Union budget 2009-10
(Ved Prakash Chaturvedi is the Managing Director of Tata Asset Management Ltd. The views expressed in this column are his own)
By Ved Prakash Chaturvedi
The annual Budget presentation exercise of the Government over the last few years increasingly has been seen more as a statement of accounts with particular focus on the broad policy measures and intent of Government spending in the coming few years rather than an opportunity for specific details of reform moves.
This trend has continued in this Budget. After the Elections, this is the first economic policy statement that this Government was making. Also it was the first of the five successive such statements that the Government will make.
Hence, we heard the FM talk about the emphatic policy intent of looking at the strategic perspective and talking about key focus areas like soft infrastructure, hard infrastructure, roadmap of public finances, increase in FDI limits, divestment programme, etc.
The backdrop to the presentation of the Budget presented a mixed picture. Global slowdown, slipping fiscal prudence, the need to provide stimulus to the domestic economy, high liquidity overhang and yet high real interest rates.
The Budget had the difficult task of attempting to stimulate equitable growth and large investment while projecting a path towards improvement in public finances.
The stock markets have given an emotional negative reaction to the Budget given the fact that expectations on details were high.
The general expectation was that this was actually the first Budget of a highly reform oriented Government free from constraints and hence specific policy details in areas like divestment, infrastructure development, improvement of public finances and increase in overseas investment limits in various sensitive industries will form the highlights.
However, the Budget actually touches upon all these areas with emphasis while leaving details for later. It is clear that future policy announcements referring to these details of the measures to come will need to be watched carefully.
Once the market digests this and starts looking to the future and to the fundamentals of the Indian economy and as overseas investors understand the fine print, nerves will settle.
With the direct tax proposals being revenue neutral and with a marginal increase in taxes, it is quite evident that the fiscal deficit will most probably be higher than even the estimates and markets will start to worry about inflation.
A higher fiscal deficit is likely to put continued pressure on long bond yields. Thus, bottom lines of companies and large projects will continue to be under pressure because of higher interest costs. Introduction of higher MAT will further cause concern to some companies.
It should however be noted that the Budget specifically speaks about concerns on fiscal slippages and the intention to put in place a renovated medium term FRBM policy.
Though the immediate impact of the Budget is unlikely to cheer the markets, some bold moves have been initiated which in the long run can prove decisive for sustaining the growth momentum of the economy.
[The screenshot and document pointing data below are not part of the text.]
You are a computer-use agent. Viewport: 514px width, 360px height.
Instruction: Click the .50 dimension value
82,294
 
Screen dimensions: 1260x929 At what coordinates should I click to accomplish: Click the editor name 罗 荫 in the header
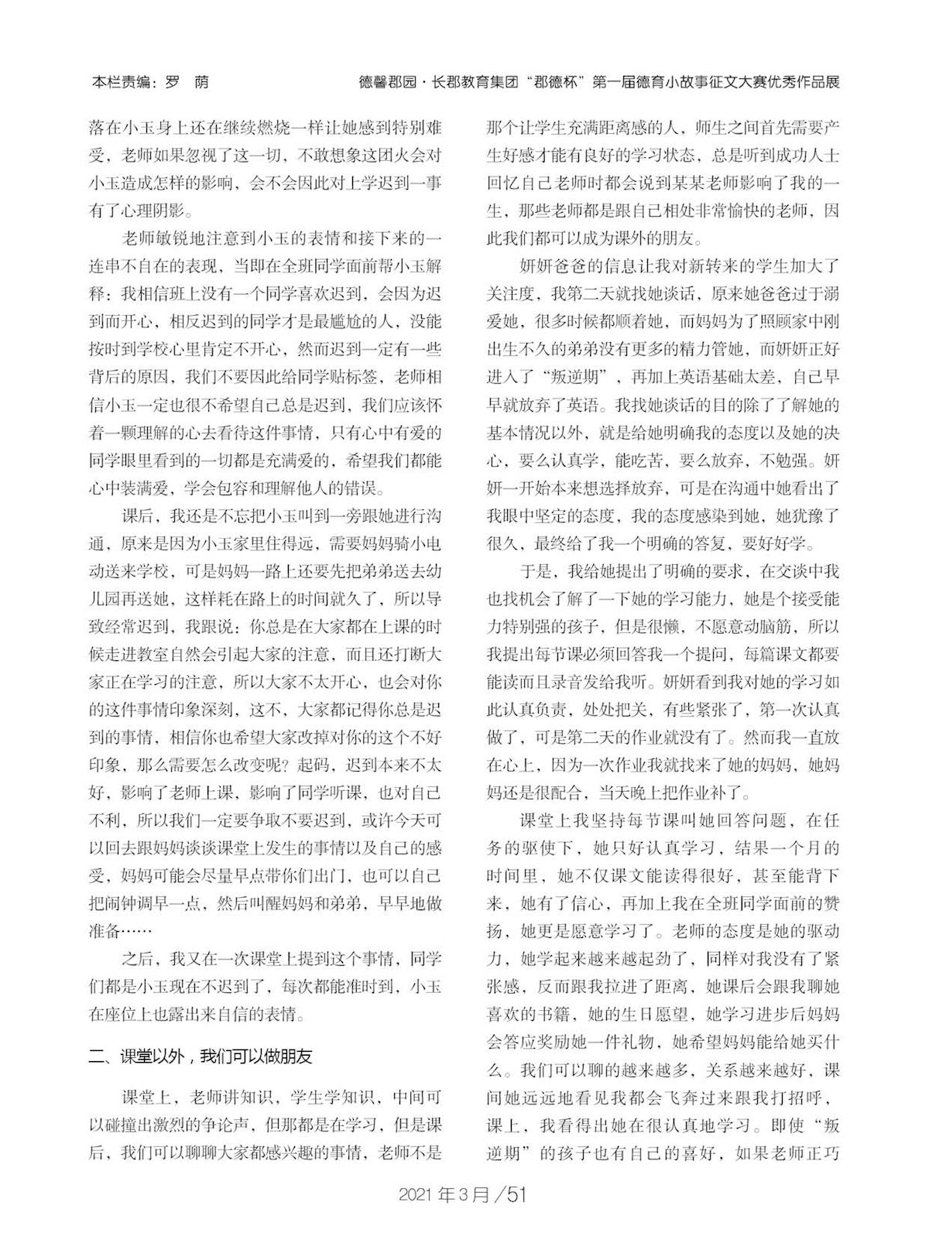[187, 82]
Building of infrastructure in certain key areas e.g. roads where a target of 7,000 KMS. per year has been fixed. Focus on urban infrastructure, increasing the efficiency of the rail infrastructure, etc. seem to be definite positive moves. Similarly, the significant focus on disinvestment with Indian investor participation can yield huge results if continued persistently over a 5-year period.
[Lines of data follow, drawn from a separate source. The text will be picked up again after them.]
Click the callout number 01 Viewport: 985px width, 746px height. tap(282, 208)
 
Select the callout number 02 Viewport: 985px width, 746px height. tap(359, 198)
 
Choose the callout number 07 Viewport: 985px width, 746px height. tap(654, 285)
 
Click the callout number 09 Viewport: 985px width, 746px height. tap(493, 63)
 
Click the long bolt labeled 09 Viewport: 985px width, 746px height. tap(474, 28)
The removal of surcharge of 10% on personal income-tax will come as a good relief for tax payers.
This should generally be positive for stimulating retail consumption demand. The statement of the timeline for introduction of GST would also enhance the efficiency of the tax structure. These tax measures though modest will certainly help boost consumer sentiment.
The Indian economy is capable of delivering high growth rates of over 8% provided its key enablers viz. investment, infrastructure, inclusive polity and a stable geo-political climate are in place.
While walking a narrow path between the need for stimulating growth at the same time promoting fiscal prudence, the Government has certainly emphatically talked about its determination of ensuring that these enablers are in place. In a difficult global scenario, India will stand out as a growing economy, once nerves settle investors will come back.